On my wedding day, I got dressed in a red silk full skirt to hide my ten-week pregnant figure and a black jacket. For a considerable time, I hovered in front of the mirror in the cramped bedroom of my flat, fiddling with the lie of the skirt, adjusting my make-up and wishing that I could wear high heels but pregnancy made my feet hurt. I think I was trying to persuade myself of my imminent new status. ‘Mrs Lloyd.’ The mirror reflected back my lips shaping the words – but, of course, what I saw was the distortion. What I really, truly saw in the mirror was ‘the second Mrs Lloyd’.

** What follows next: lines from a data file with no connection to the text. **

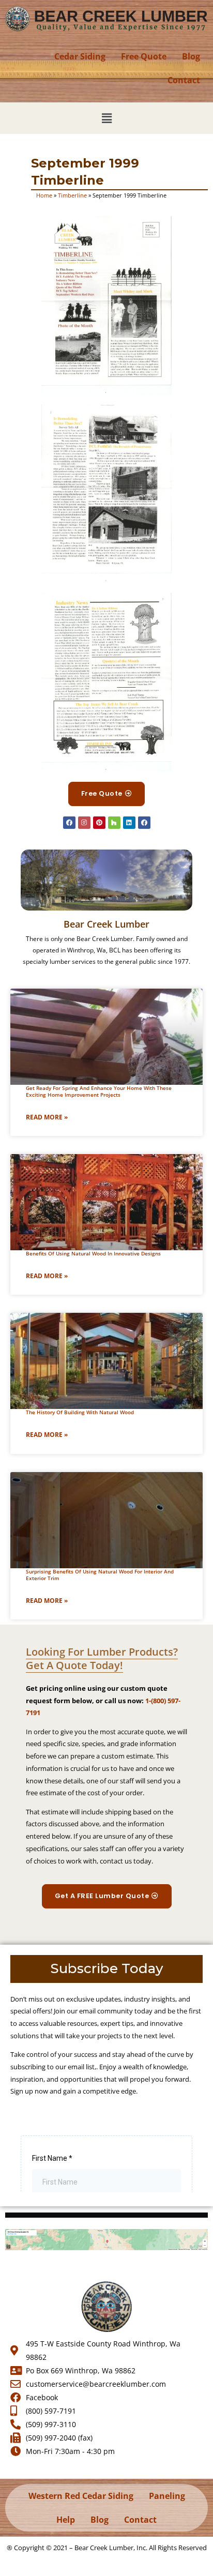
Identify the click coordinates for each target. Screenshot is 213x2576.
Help (65, 2519)
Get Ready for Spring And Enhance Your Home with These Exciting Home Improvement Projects (99, 1091)
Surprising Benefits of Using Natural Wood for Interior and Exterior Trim (100, 1575)
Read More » (47, 1117)
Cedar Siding (79, 56)
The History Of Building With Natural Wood (80, 1412)
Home (44, 195)
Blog (191, 56)
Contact (184, 80)
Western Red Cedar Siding (80, 2496)
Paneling (167, 2496)
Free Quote (143, 56)
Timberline (72, 195)
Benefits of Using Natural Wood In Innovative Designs (93, 1253)
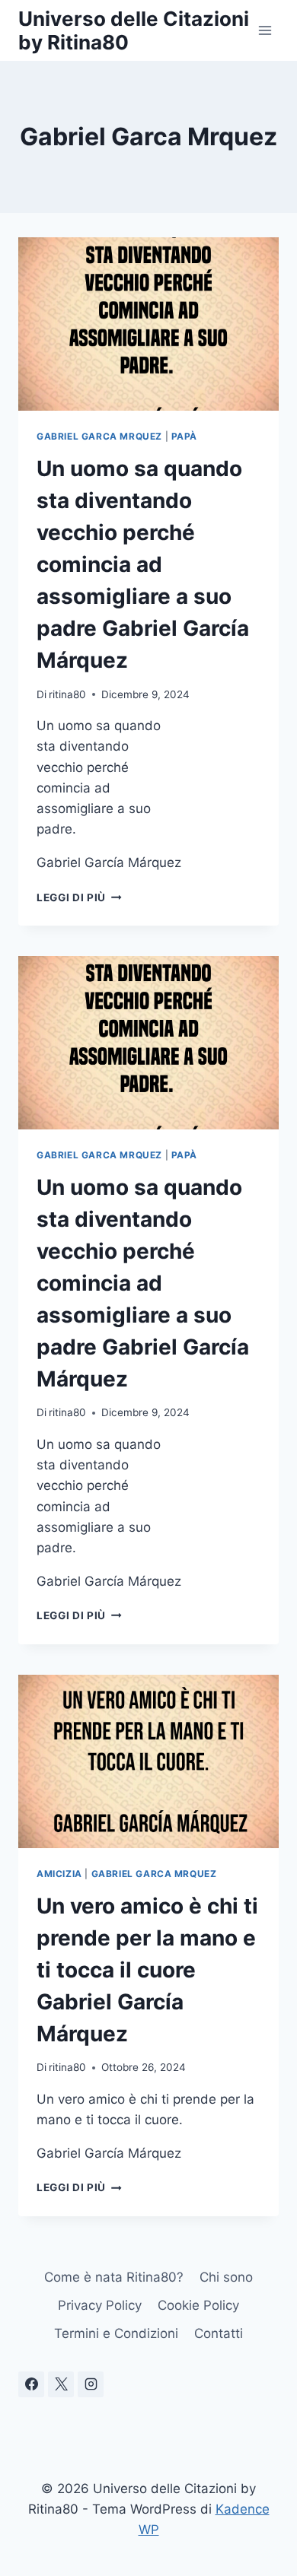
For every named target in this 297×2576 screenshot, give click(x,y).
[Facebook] (31, 2384)
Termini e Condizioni (116, 2333)
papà (184, 436)
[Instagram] (91, 2384)
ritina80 (67, 694)
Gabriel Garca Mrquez (99, 436)
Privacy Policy (100, 2305)
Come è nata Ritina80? (114, 2277)
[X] (61, 2384)
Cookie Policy (198, 2305)
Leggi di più (79, 897)
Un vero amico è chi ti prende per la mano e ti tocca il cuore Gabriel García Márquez (147, 1970)
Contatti (218, 2333)
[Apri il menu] (265, 30)
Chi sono (226, 2277)
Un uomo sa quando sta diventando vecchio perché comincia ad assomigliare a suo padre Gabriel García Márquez (143, 564)
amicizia (59, 1873)
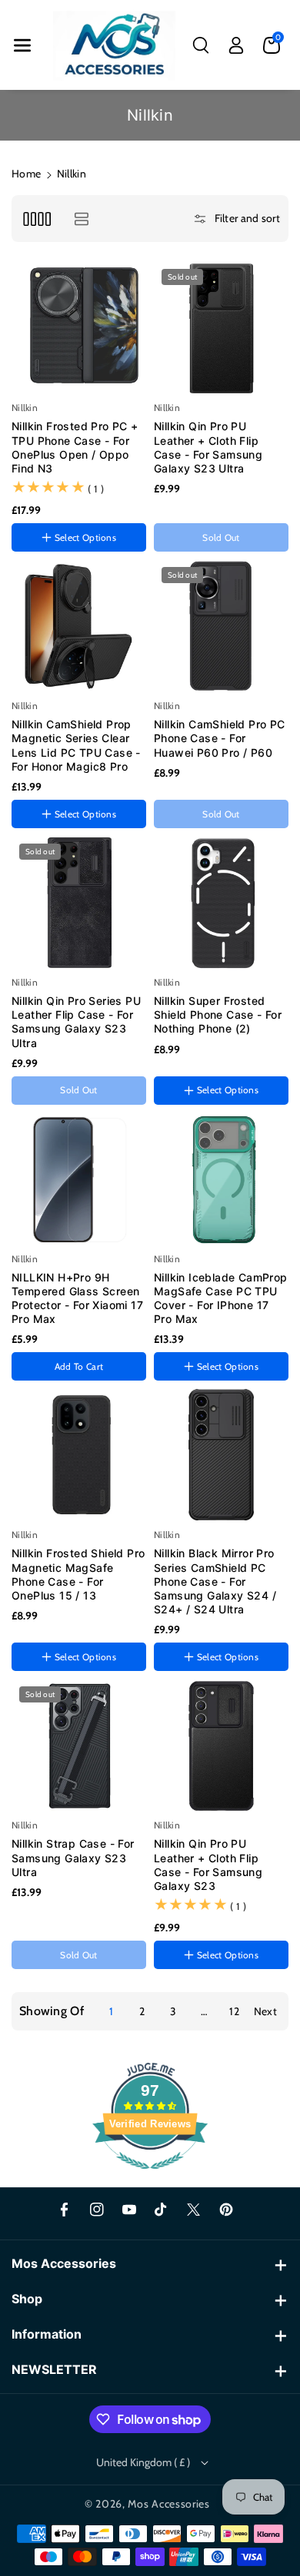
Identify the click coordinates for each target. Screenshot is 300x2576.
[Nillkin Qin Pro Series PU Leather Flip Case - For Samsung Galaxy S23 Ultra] (79, 903)
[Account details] (236, 45)
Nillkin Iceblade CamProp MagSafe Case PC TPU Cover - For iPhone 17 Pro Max (221, 1298)
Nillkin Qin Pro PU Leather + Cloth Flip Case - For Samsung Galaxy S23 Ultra (208, 447)
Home (26, 174)
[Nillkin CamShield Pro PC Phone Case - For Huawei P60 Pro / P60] (221, 626)
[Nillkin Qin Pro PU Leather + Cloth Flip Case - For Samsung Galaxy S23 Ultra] (221, 328)
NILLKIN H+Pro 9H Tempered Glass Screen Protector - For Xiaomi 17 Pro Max (77, 1298)
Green (211, 1981)
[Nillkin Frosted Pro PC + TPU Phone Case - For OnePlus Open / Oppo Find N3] (79, 328)
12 (234, 2011)
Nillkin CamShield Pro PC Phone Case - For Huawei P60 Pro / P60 (219, 738)
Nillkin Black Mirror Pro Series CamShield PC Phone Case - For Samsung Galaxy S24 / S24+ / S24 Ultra (215, 1581)
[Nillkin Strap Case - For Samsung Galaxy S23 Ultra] (79, 1746)
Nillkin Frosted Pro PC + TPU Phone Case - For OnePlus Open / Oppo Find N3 (75, 447)
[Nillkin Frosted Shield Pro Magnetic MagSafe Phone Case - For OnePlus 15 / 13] (79, 1455)
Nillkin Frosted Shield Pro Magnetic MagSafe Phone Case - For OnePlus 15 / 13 (78, 1574)
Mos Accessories (169, 2504)
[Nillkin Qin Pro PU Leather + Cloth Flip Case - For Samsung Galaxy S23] (221, 1746)
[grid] (36, 218)
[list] (81, 218)
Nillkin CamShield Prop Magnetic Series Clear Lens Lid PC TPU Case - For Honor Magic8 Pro (76, 745)
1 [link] (111, 2011)
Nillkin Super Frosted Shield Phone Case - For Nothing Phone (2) (218, 1014)
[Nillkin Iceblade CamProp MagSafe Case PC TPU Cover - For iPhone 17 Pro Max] (221, 1179)
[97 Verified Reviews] (150, 2177)
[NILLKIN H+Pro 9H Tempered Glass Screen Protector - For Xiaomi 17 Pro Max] (79, 1179)
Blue (243, 1980)
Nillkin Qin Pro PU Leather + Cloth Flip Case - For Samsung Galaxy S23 (208, 1864)
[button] (22, 45)
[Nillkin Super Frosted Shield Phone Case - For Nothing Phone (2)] (221, 903)
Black (171, 1980)
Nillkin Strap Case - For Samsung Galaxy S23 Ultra (73, 1857)
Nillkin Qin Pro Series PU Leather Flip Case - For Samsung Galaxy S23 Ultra (76, 1021)
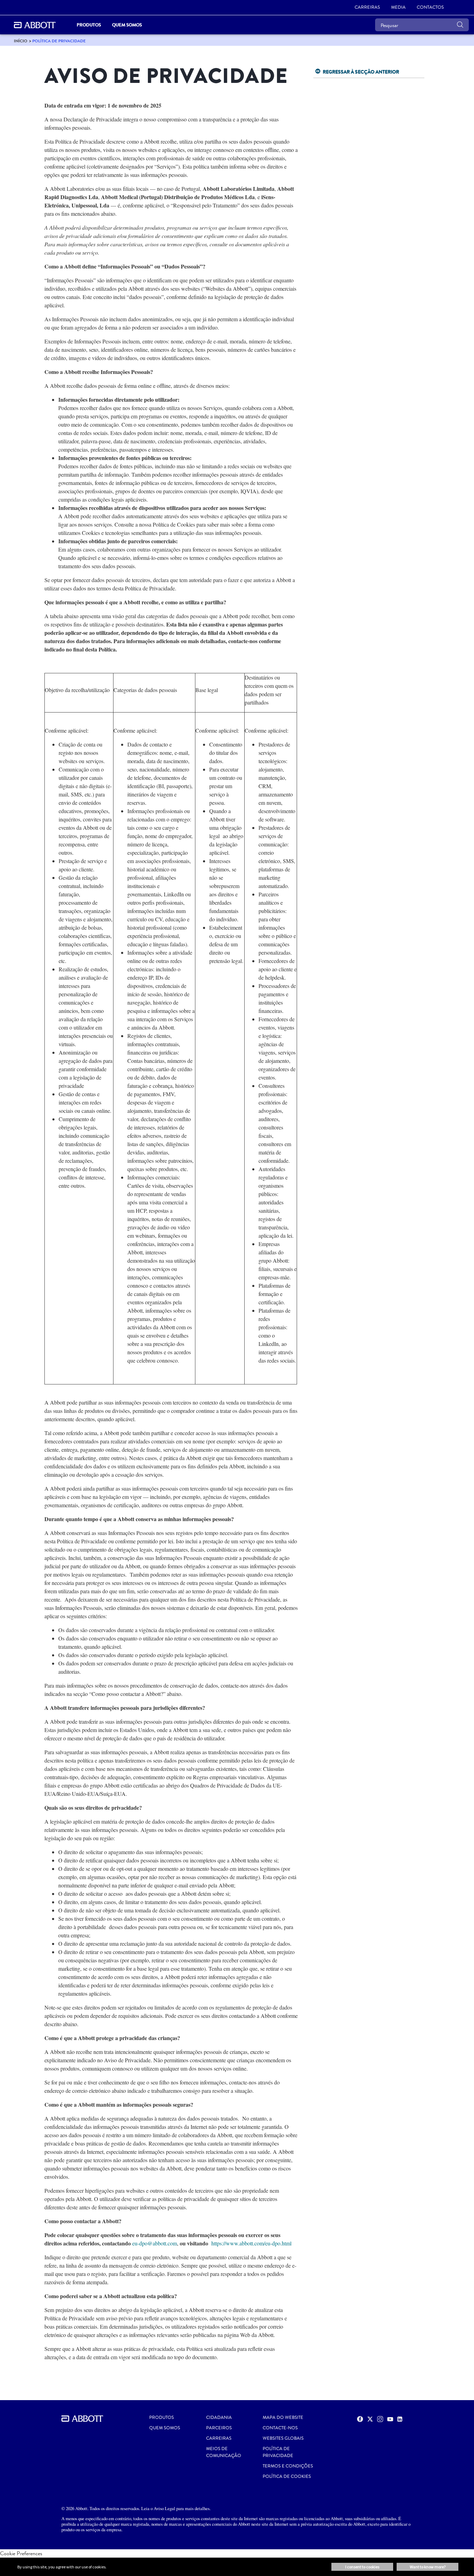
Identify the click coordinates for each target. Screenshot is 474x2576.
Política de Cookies (287, 2476)
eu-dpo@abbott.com (154, 2243)
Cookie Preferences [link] (21, 2553)
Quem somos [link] (127, 25)
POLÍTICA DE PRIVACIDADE (278, 2452)
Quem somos (164, 2428)
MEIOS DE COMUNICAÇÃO (223, 2452)
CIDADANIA (219, 2417)
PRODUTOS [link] (89, 25)
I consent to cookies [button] (362, 2566)
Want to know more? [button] (428, 2566)
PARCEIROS (219, 2428)
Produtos (161, 2417)
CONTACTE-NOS (280, 2428)
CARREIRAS (218, 2438)
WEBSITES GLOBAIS (283, 2438)
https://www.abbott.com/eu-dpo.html (251, 2243)
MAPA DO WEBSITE (283, 2417)
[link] (20, 41)
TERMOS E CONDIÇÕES (288, 2466)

Nathan hailed a taxi and we sailed off towards the registry office. He had chosen his dark grey office suit, and had cut his hair too short which I disliked. It made him appear unfinished, and not the worldly sophisticated man that I fancied and, since, he had lost weight, underfed. He did not look particularly happy.

‘You could look a little pleased,’ I remarked from my side of the taxi.

To his credit, his face cleared. ‘Sorry darling, I was thinking of something else.’

I observed a cyclist weaving suicidally in and out of the traffic. ‘We’re on our way to our wedding and you are thinking of something else.’

‘Hey.’ Nathan reached over and captured one of my hands which were permanently hot – another little pregnancy joke. ‘There’s no need to worry, I promise.’

I believed Nathan but I wanted to drive the point home. ‘This is our special day.’

He gave me one of his strong-man smiles. ‘Everything is fine. And I promise I am thinking about you.’

I nipped the flesh of his palm between my fingers. ‘Well, here’s a thing for fainting. The bridegroom is thinking about the bride.’

Nathan had specified ‘casual’ to the guests which were eight altogether. No fuss, he said. No fireworks. He had been anxious not to make a big deal of the day. ‘You do understand?’ he asked me, more than once which irritated me. On the other hand, pregnant and, as it turned out without a job, my negotiating position was limited.

When we arrived, Nathan seemed transfixed by the ugly stone office block which housed the Registry. Inside, there was an ante room which was adorned with fake panelling, crude gilding and a stand of plastic flowers in hideous pinks and blues which no one had dusted.

As we filed inside, Paige rushed in behind us. She was still working then at the bank, and was dressed in beige office suit and a white blouse. There was a lick of grime on its lapel. ‘You look great, Minty.’ She hefted a briefcase which bulged with papers from one hand to the other. ‘You did say not to dress up and I’ve just dashed out of a meeting.’

‘Yes…’

She peered at me sharply. ‘Oh my God, you did want me to dress up…’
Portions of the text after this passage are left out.